[Extracted data entries]
__________
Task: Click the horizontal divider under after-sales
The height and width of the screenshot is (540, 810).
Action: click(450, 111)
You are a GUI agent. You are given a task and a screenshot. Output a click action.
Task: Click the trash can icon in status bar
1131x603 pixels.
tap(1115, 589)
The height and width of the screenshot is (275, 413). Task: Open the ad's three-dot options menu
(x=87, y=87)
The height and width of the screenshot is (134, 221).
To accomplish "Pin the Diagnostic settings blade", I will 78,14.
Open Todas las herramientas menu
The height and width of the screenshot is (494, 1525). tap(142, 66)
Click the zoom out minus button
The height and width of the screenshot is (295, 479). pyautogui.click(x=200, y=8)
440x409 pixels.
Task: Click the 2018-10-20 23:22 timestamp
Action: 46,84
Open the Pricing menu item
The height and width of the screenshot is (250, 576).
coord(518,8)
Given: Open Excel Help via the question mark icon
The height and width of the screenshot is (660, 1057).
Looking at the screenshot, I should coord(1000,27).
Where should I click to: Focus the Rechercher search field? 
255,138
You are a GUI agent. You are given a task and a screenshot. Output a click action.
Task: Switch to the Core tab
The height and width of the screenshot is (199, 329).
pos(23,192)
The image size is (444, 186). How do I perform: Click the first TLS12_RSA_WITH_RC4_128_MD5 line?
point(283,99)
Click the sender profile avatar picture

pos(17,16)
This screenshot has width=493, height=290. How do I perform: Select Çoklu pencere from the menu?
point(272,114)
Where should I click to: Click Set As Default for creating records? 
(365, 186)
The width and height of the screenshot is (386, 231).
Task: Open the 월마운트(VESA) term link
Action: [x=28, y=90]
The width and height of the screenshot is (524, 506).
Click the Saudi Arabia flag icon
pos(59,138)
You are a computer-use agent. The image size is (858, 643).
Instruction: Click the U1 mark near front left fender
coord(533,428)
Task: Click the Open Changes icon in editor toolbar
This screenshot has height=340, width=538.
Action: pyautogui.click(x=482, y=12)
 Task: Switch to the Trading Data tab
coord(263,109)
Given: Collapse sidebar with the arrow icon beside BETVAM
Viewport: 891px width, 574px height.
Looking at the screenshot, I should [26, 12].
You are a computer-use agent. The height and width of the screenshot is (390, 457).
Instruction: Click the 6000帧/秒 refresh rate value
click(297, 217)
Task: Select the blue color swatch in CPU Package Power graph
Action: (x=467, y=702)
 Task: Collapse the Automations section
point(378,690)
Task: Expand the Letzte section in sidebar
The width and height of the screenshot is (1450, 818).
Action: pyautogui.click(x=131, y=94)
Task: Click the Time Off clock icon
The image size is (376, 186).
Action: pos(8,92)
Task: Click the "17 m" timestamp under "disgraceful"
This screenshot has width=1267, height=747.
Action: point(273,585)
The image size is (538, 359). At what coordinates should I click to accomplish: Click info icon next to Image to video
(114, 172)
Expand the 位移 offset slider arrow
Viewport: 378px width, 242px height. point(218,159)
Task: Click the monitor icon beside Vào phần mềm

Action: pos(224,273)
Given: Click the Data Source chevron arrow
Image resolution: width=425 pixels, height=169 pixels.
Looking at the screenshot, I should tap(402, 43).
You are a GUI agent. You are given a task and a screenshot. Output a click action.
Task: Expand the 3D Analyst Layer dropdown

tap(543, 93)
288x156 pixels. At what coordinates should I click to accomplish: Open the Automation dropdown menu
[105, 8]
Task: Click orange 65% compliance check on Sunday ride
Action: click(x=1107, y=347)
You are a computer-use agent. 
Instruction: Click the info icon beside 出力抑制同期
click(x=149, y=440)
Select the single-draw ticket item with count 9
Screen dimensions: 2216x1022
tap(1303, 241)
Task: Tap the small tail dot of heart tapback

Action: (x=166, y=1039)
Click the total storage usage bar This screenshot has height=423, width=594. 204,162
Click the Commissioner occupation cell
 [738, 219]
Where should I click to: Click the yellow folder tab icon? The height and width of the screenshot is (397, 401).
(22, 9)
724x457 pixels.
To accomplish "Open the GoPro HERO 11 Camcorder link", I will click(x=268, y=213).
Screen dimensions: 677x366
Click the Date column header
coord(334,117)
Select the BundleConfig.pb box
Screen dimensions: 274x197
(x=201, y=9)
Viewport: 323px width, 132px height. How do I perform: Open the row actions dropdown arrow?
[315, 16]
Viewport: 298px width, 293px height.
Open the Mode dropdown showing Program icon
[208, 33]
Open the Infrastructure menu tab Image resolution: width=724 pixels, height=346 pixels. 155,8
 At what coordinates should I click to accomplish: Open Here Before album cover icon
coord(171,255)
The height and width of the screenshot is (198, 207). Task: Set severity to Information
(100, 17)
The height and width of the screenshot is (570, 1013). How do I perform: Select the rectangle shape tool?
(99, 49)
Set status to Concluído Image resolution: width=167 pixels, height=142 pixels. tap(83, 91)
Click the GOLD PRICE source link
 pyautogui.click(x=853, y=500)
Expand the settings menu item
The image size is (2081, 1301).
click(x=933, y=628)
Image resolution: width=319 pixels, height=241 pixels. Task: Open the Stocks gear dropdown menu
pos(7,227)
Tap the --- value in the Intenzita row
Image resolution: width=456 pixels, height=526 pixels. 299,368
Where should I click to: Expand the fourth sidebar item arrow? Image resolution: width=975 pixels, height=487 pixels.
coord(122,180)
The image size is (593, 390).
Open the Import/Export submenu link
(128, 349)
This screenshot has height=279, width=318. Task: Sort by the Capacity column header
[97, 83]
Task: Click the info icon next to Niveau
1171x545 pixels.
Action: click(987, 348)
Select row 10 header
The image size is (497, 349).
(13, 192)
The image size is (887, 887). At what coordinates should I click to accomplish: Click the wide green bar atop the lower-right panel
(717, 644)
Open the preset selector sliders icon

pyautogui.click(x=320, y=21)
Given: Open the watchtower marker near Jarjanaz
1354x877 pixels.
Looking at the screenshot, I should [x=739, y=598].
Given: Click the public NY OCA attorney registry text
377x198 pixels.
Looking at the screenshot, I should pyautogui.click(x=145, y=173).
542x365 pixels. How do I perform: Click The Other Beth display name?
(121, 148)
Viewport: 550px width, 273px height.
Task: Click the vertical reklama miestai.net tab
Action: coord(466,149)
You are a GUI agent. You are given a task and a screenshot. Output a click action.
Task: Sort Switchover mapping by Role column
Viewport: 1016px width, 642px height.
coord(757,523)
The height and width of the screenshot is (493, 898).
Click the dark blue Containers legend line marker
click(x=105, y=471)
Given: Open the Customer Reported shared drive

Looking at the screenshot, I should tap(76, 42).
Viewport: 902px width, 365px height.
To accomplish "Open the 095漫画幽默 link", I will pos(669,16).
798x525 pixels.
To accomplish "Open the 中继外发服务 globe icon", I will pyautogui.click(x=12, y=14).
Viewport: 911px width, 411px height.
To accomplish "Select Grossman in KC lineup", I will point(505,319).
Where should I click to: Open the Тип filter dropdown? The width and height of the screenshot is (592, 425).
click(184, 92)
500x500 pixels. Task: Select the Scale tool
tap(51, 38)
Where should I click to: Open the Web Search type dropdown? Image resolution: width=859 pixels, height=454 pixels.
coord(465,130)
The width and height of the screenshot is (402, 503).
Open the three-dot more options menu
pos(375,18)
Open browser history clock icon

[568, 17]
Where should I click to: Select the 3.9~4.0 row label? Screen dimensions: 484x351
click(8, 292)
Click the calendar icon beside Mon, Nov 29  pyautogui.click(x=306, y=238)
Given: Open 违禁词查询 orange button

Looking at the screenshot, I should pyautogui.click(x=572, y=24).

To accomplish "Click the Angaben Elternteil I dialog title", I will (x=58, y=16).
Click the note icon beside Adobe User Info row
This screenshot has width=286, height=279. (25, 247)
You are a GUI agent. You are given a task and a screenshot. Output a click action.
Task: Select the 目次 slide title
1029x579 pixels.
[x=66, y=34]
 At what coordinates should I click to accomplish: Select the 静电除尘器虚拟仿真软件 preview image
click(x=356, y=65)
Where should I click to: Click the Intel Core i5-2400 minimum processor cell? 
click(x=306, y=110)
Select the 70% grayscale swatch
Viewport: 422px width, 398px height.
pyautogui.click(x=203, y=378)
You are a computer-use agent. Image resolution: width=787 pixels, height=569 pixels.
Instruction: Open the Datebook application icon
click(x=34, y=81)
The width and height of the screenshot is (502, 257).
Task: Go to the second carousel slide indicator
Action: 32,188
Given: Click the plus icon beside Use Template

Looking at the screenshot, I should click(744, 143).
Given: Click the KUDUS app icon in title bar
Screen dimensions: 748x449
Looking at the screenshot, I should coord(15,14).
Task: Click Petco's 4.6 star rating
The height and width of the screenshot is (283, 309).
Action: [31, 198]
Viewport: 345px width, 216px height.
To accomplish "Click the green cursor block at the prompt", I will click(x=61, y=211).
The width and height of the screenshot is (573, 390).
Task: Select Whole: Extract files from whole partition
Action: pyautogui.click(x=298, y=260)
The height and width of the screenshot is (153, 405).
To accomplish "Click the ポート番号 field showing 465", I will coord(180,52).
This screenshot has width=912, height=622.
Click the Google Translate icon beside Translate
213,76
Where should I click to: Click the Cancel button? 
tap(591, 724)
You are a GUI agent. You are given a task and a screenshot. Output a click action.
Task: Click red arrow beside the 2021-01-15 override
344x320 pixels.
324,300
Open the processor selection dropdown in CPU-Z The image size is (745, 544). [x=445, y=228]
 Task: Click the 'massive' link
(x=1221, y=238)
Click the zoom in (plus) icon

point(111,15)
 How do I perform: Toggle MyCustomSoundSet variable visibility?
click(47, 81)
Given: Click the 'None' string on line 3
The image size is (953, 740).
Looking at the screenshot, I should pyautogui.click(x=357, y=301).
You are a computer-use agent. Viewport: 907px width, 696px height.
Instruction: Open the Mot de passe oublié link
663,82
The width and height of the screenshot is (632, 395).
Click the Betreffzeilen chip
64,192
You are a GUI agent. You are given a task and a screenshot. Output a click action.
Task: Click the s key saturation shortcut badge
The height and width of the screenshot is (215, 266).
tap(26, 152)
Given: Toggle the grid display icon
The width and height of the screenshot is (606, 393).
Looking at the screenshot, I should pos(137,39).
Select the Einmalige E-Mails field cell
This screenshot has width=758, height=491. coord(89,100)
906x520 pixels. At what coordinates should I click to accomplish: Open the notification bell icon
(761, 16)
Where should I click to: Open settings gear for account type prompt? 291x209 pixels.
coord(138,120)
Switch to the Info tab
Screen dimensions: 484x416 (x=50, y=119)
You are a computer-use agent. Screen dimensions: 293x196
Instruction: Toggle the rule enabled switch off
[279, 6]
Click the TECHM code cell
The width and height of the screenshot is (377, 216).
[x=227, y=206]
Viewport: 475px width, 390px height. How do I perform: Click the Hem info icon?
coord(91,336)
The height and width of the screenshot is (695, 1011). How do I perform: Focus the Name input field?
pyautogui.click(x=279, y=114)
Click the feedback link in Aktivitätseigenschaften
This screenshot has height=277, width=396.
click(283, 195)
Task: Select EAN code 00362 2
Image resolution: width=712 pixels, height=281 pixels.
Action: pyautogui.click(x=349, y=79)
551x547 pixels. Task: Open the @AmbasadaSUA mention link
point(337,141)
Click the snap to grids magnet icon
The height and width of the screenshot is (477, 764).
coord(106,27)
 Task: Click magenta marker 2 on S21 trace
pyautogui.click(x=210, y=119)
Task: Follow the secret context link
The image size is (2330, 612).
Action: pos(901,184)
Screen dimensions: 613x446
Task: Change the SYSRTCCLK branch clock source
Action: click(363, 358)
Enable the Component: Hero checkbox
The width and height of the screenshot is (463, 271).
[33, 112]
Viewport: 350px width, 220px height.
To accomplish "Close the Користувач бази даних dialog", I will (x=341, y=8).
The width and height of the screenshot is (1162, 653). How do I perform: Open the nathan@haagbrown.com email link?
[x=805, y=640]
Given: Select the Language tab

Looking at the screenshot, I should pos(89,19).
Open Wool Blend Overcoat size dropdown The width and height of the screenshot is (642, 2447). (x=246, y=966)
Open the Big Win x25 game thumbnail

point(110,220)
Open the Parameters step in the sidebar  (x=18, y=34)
__________
All lines above from the one with "Viewport: 911px width, 411px height." to the one with "Viewport: 345px width, 216px height.", inclusive, should be copied exactly, and no other lines.

Viewport: 911px width, 411px height.
To accomplish "Select Grossman in KC lineup", I will point(505,319).
Where should I click to: Open the Тип filter dropdown? The width and height of the screenshot is (592, 425).
click(184, 92)
500x500 pixels. Task: Select the Scale tool
tap(51, 38)
Where should I click to: Open the Web Search type dropdown? Image resolution: width=859 pixels, height=454 pixels.
coord(465,130)
The width and height of the screenshot is (402, 503).
Open the three-dot more options menu
pos(375,18)
Open browser history clock icon

[568, 17]
Where should I click to: Select the 3.9~4.0 row label? Screen dimensions: 484x351
click(8, 292)
Click the calendar icon beside Mon, Nov 29  pyautogui.click(x=306, y=238)
Given: Open 违禁词查询 orange button

Looking at the screenshot, I should pyautogui.click(x=572, y=24).

To accomplish "Click the Angaben Elternteil I dialog title", I will (x=58, y=16).
Click the note icon beside Adobe User Info row
This screenshot has width=286, height=279. (25, 247)
You are a GUI agent. You are given a task and a screenshot. Output a click action.
Task: Select the 目次 slide title
1029x579 pixels.
[x=66, y=34]
 At what coordinates should I click to accomplish: Select the 静电除尘器虚拟仿真软件 preview image
click(x=356, y=65)
Where should I click to: Click the Intel Core i5-2400 minimum processor cell? 
click(x=306, y=110)
Select the 70% grayscale swatch
Viewport: 422px width, 398px height.
pyautogui.click(x=203, y=378)
You are a computer-use agent. Image resolution: width=787 pixels, height=569 pixels.
Instruction: Open the Datebook application icon
click(x=34, y=81)
The width and height of the screenshot is (502, 257).
Task: Go to the second carousel slide indicator
Action: 32,188
Given: Click the plus icon beside Use Template

Looking at the screenshot, I should click(744, 143).
Given: Click the KUDUS app icon in title bar
Screen dimensions: 748x449
Looking at the screenshot, I should coord(15,14).
Task: Click Petco's 4.6 star rating
The height and width of the screenshot is (283, 309).
Action: [31, 198]
Viewport: 345px width, 216px height.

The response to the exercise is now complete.